Using Pygments from XSLT

Volume 14, Issue 33; 31 Aug 2011

Create highlighted source code listings in DocBook directly from XSLT.

This is just plain fun.

Syntax highlighting source code listings can make them easier to read (it certainly makes them prettier). Pygments is an excellent syntax highlighter. It's a python tool that can transform source code listings into nice, clean HTML using spans and class attributes.

I've integrated a syntax highlighter into my XML workflow many times and in a variety of ways, most often using make or ant or an XProc pipeline and XInclude.

The topic comes up periodically on the DocBook Apps mailing list. When it came up most recently, Jirka suggested that it would interesting to try integrating Pygments directly into Saxon with Jython. I thought that would be just the ticket. (It helped that I had just been digging around in the extension functions part of Saxon a few days earlier.)

There's no distribution for it yet, but it works and you can try it out with the latest commits to the DocBook XSLT 2.0 stylesheets. But first, you have to do a little setup.

  1. Get Jython and Pygments setup and working. You can tell it's working if you can run jython and then “import pygments” successfully.

  2. That's half the battle. The other half is getting things setup so that when Python is called from Java it can find Pygments. On my system, I had to put an explicit python.path setting in ~/.jython to make it work.

    Assuming that you've got Jython and Pygments working, the rest is pretty easy. (If you don't, well, good luck! I don't really have anything helpful to add beyond what you'll find on the internets.)

  3. Make sure that the DocBook extension jar file (docbook-xsl2-saxon.jar) and the jython.jar file are in your class path.

  4. If you're running Saxon HE from the command line, make sure that you include -init:docbook.Initializer among the arguments. That'll run some code that registers the DocBook extension functions.

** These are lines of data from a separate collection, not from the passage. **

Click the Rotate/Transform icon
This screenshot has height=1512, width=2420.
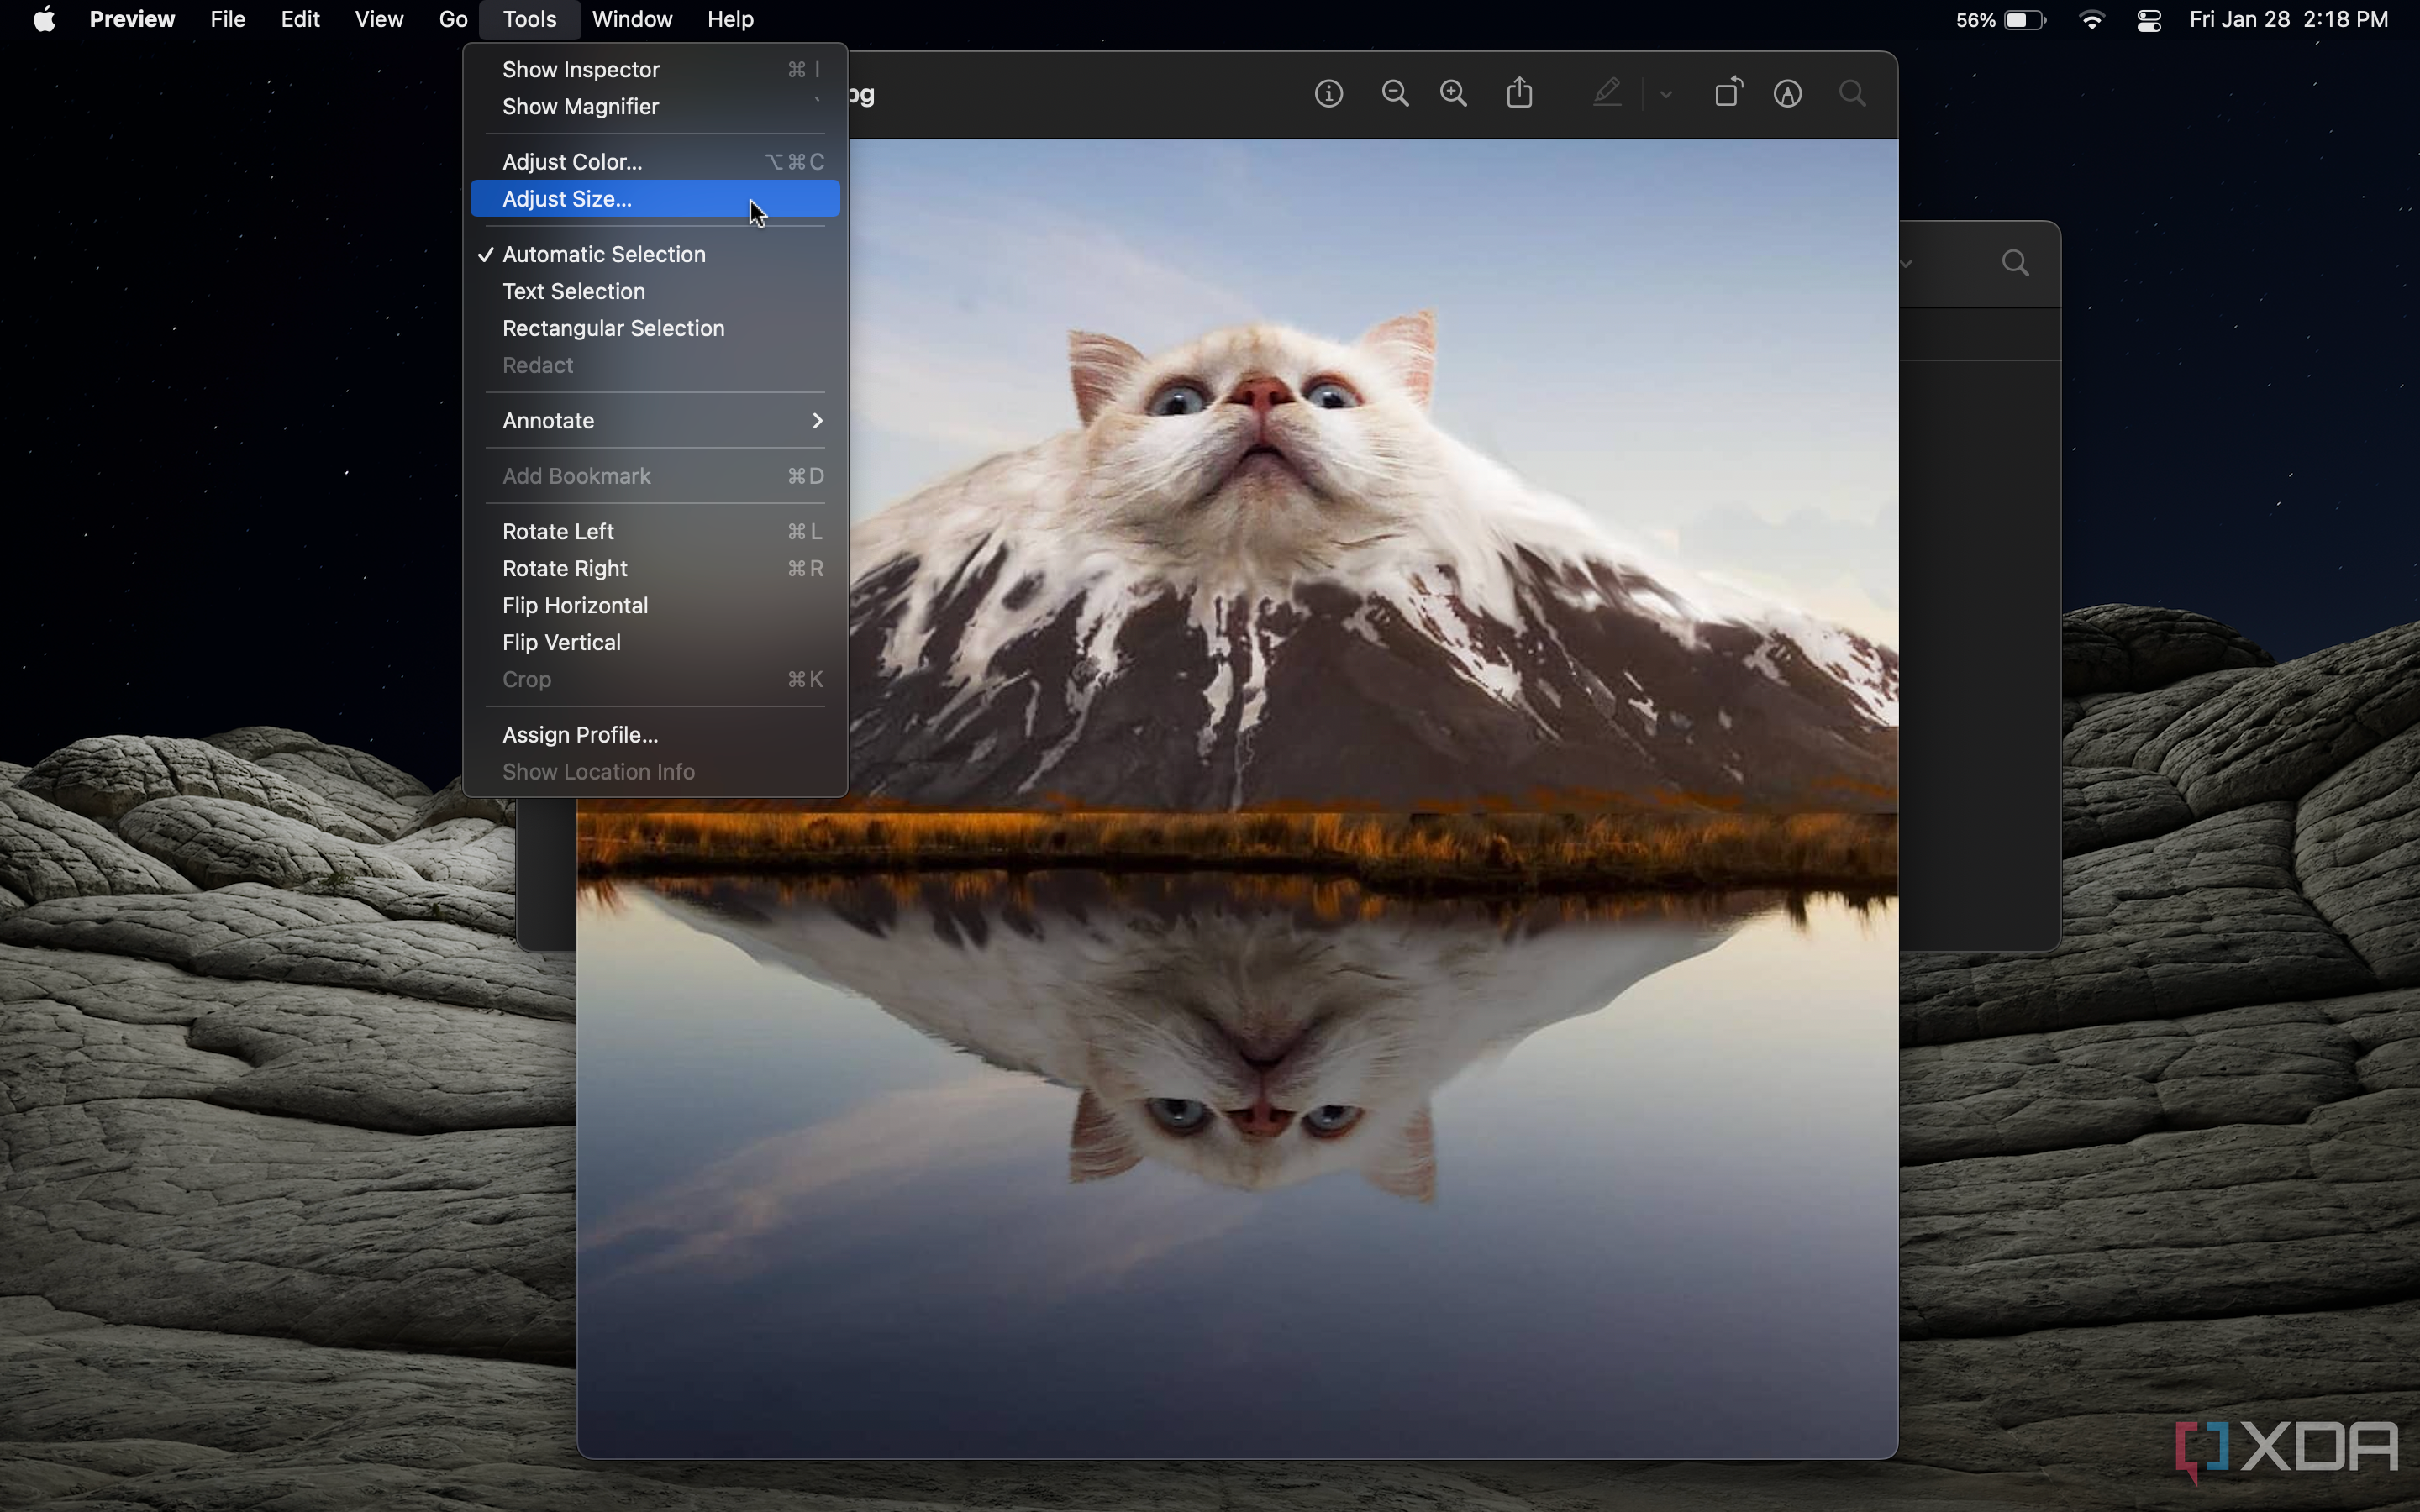point(1727,92)
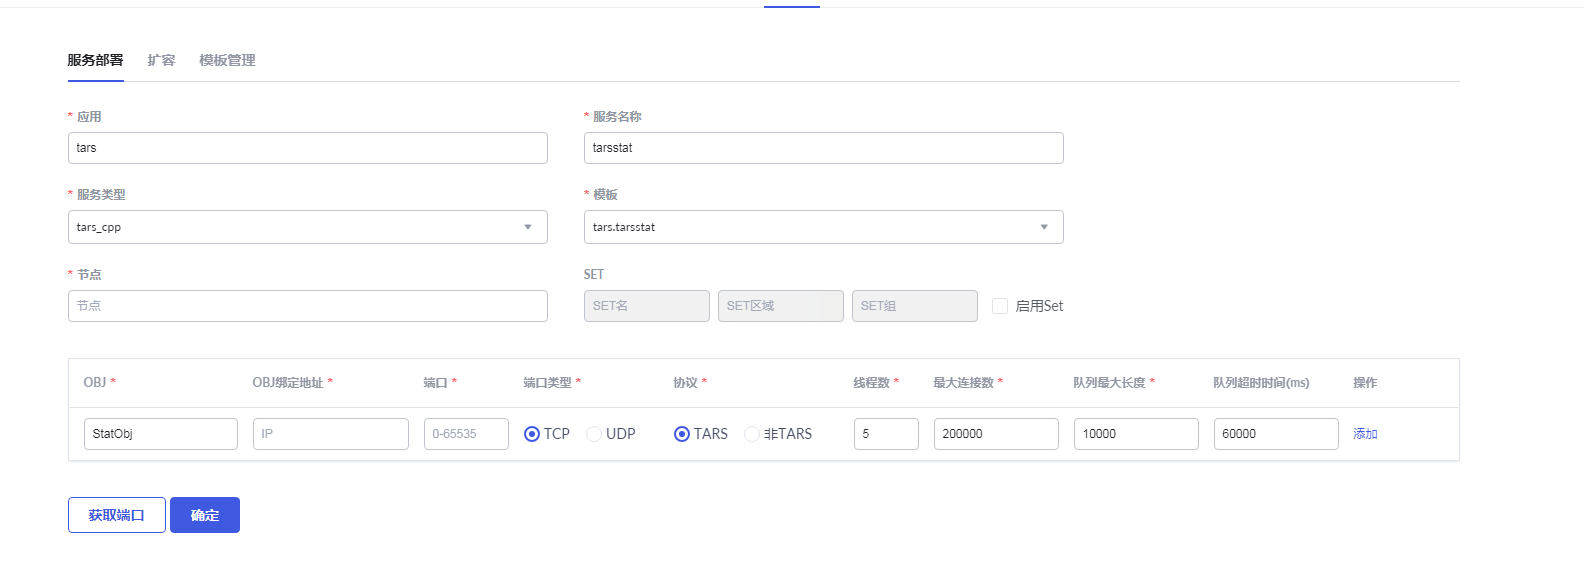Enable the 启用Set checkbox
Image resolution: width=1584 pixels, height=579 pixels.
pos(1000,306)
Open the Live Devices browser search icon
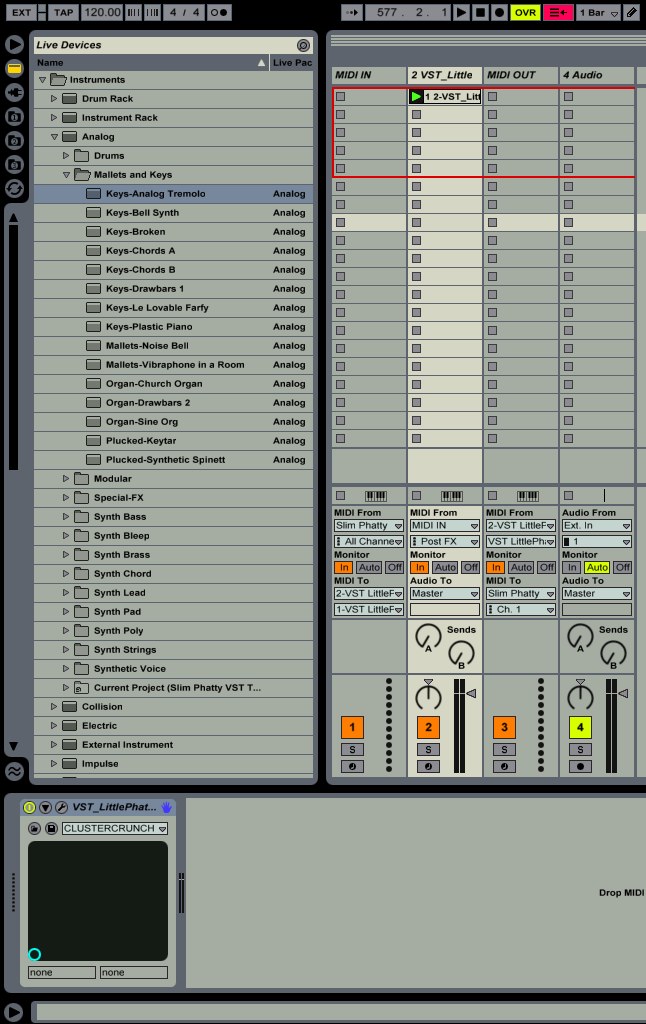 pos(303,45)
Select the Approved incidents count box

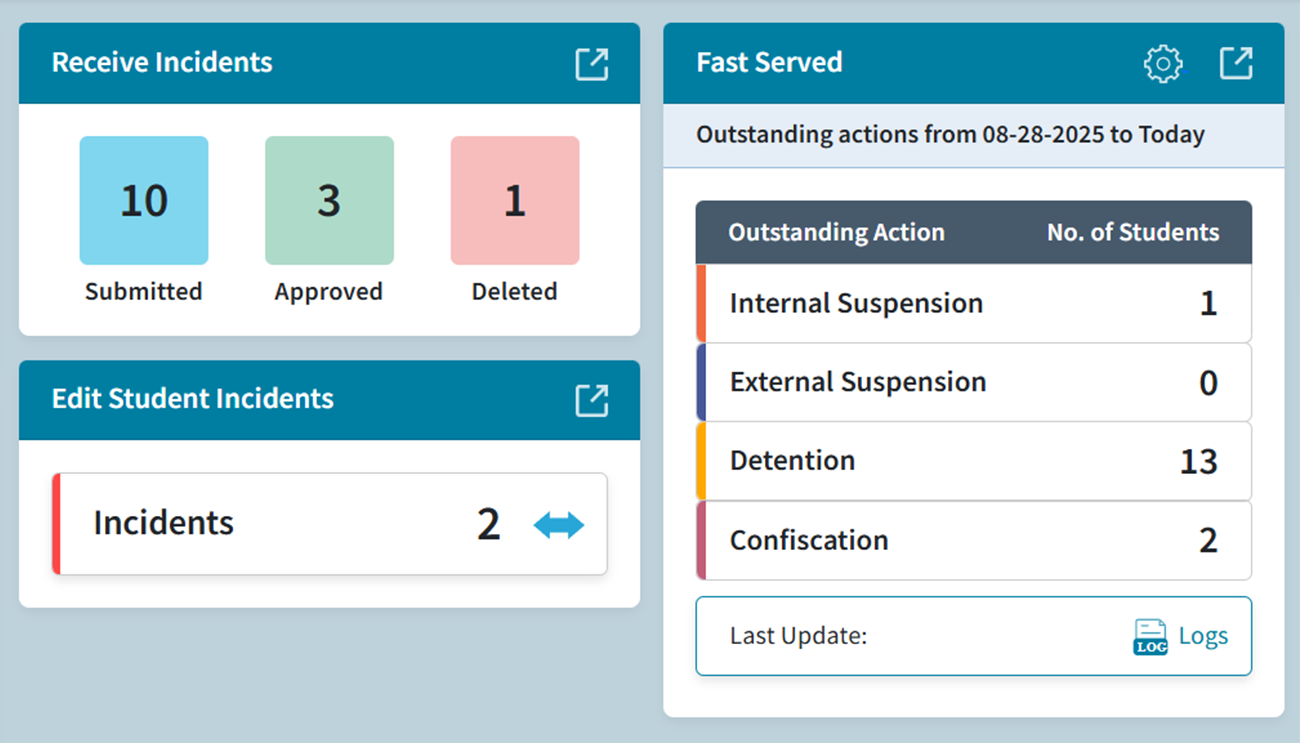tap(328, 200)
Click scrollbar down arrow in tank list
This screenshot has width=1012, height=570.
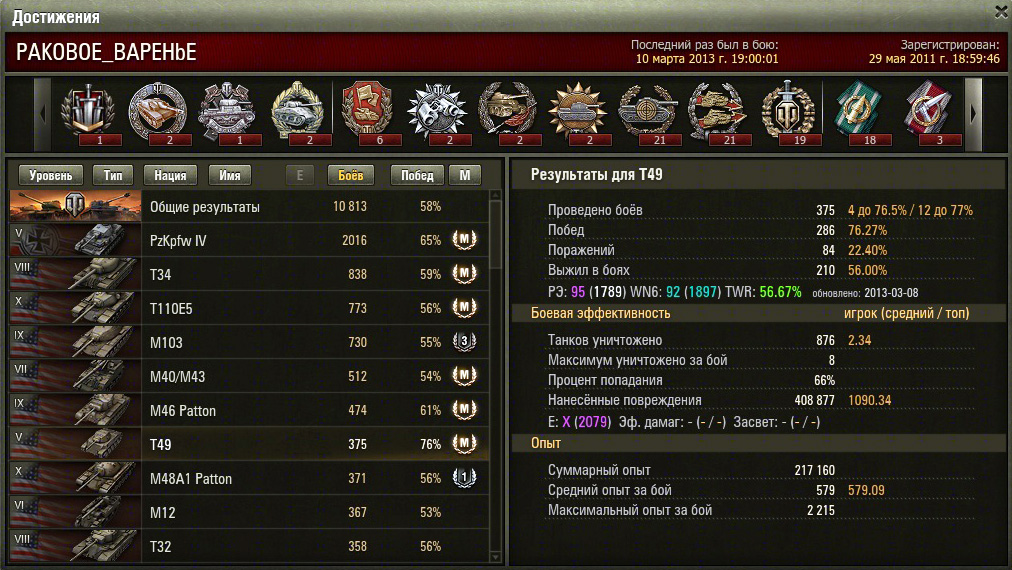point(495,556)
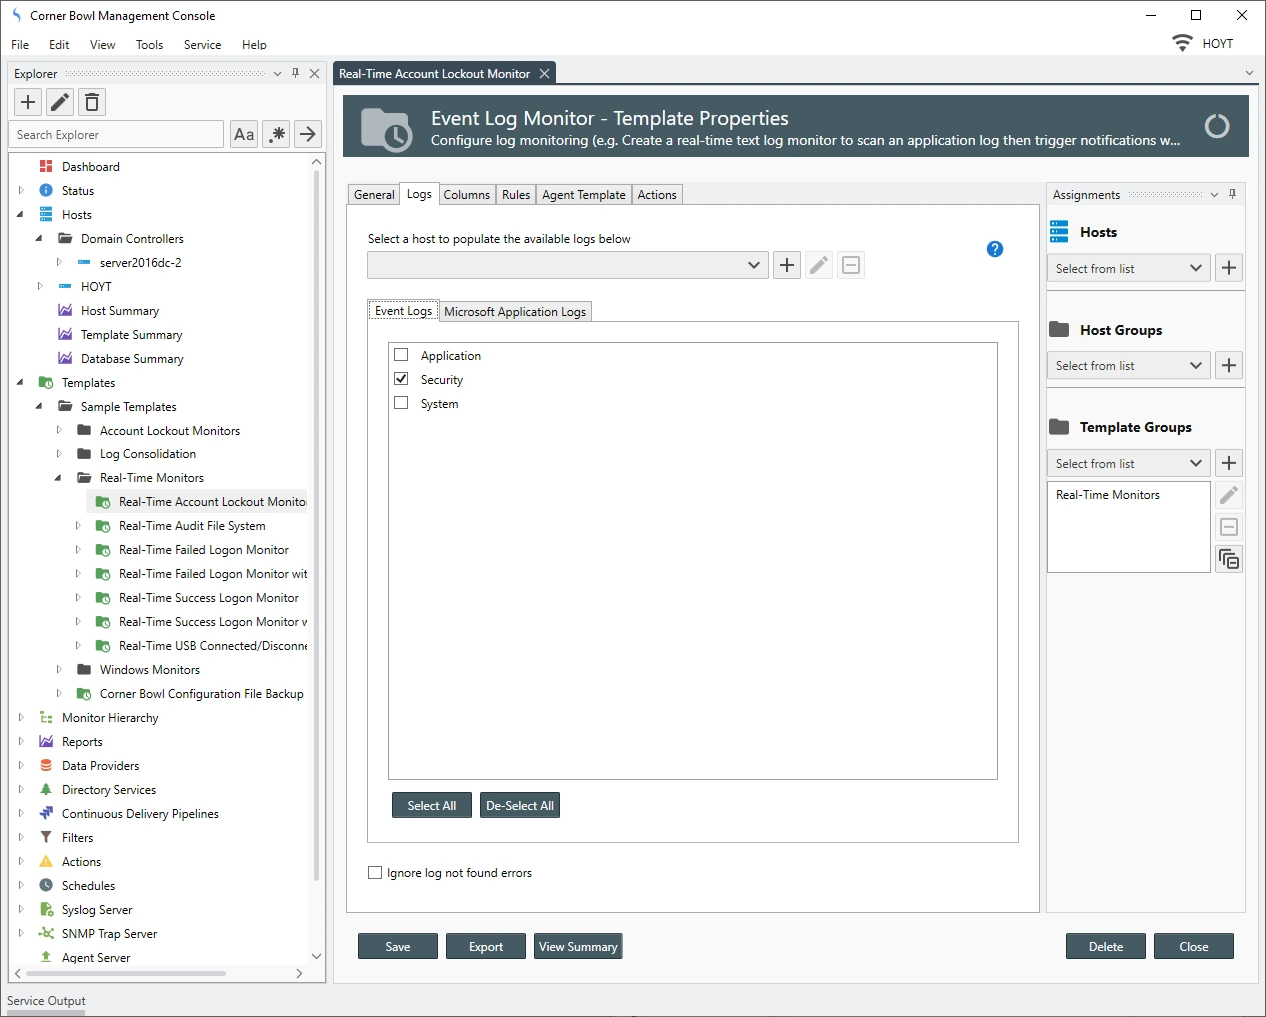This screenshot has height=1017, width=1266.
Task: Tick the Ignore log not found errors checkbox
Action: coord(375,873)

    If you're running Saxon PE or EE, you can put the extension functions in your config file:

      …
      <resources>
        <extensionFunction>org.docbook.extensions.xslt20.Cwd</extensionFunction>
        <extensionFunction>org.docbook.extensions.xslt20.ImageIntrinsics</extensionFunction>
        <extensionFunction>org.docbook.extensions.xslt20.Pygmenter</extensionFunction>
      </resources>
  5. Format a document that contains a programlisting and it should come out magically highlighted.

  6. If you don't see any highlighting, that's probably because you don't have the right CSS. You can get the CSS with this python script:

    from pygments.formatters import HtmlFormatter
    
    print HtmlFormatter().get_style_defs('.highlight')

If something goes wrong in Pygments, your whole stylesheet will crash. At some point, I'll go back and work a little harder to be defensive about errors.

A few notes:

  • There are techniques for doing this in the browser, but I wanted to integrate it into the stylesheets so that additional decoration, like line numbering, would be applied to the highlighted listing.

  • Syntax highlighting is only applied to programlisting, screen, and synopsis environments. Perhaps it should be limited exclusively to programlisting.

  • If you don't specify a language attribute on the listing, Pygments will try to guess. Sometimes it guesses wrong. You'll be better off if you explicitly specify one of the languages that Pygments understands.

  • Syntax highlighting is not performed if any of the following conditions hold:

    • The role attribute contains the string nopygments.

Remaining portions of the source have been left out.